RAW RECORDS —
-- Begin --
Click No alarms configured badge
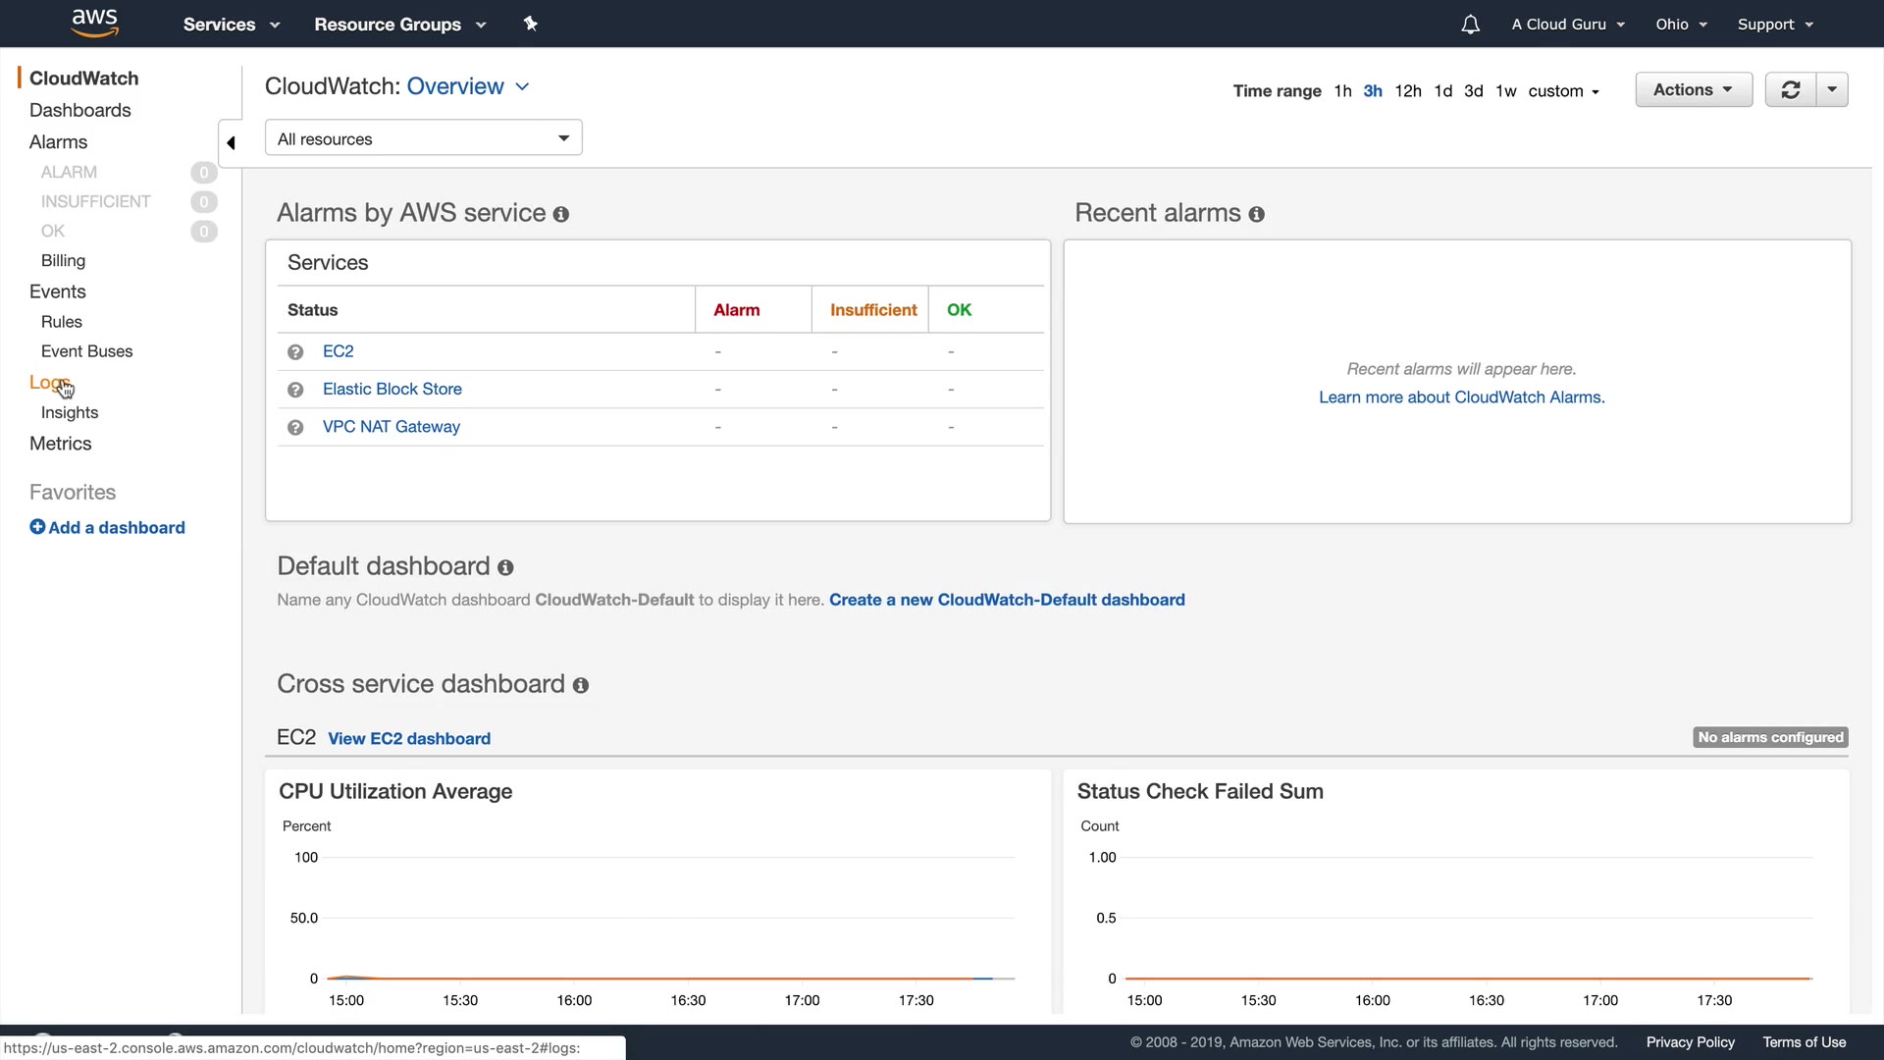Screen dimensions: 1884x1060 pos(1769,737)
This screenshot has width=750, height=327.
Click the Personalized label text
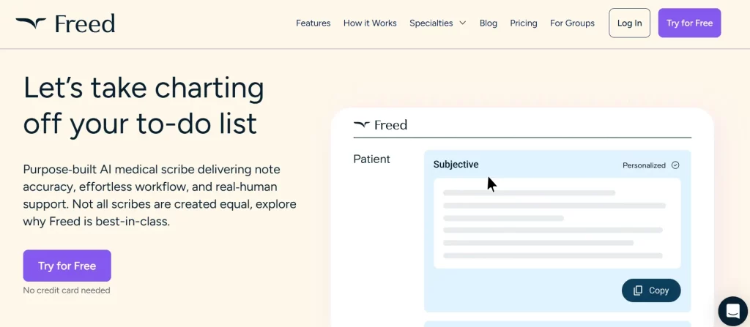(644, 165)
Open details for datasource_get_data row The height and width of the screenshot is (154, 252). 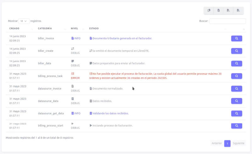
-- End --
GIVEN PROBLEM —
Arrange the lines of the listing above as a numbered list, leaving out blank lines and omitting the pictures.

ANSWER IN FULL —
1. Click No alarms configured badge
2. Screen dimensions: 1884x1060 pos(1769,737)
3. This screenshot has width=750, height=327.
4. Click the Personalized label text
5. (644, 165)
6. Open details for datasource_get_data row The height and width of the screenshot is (154, 252). 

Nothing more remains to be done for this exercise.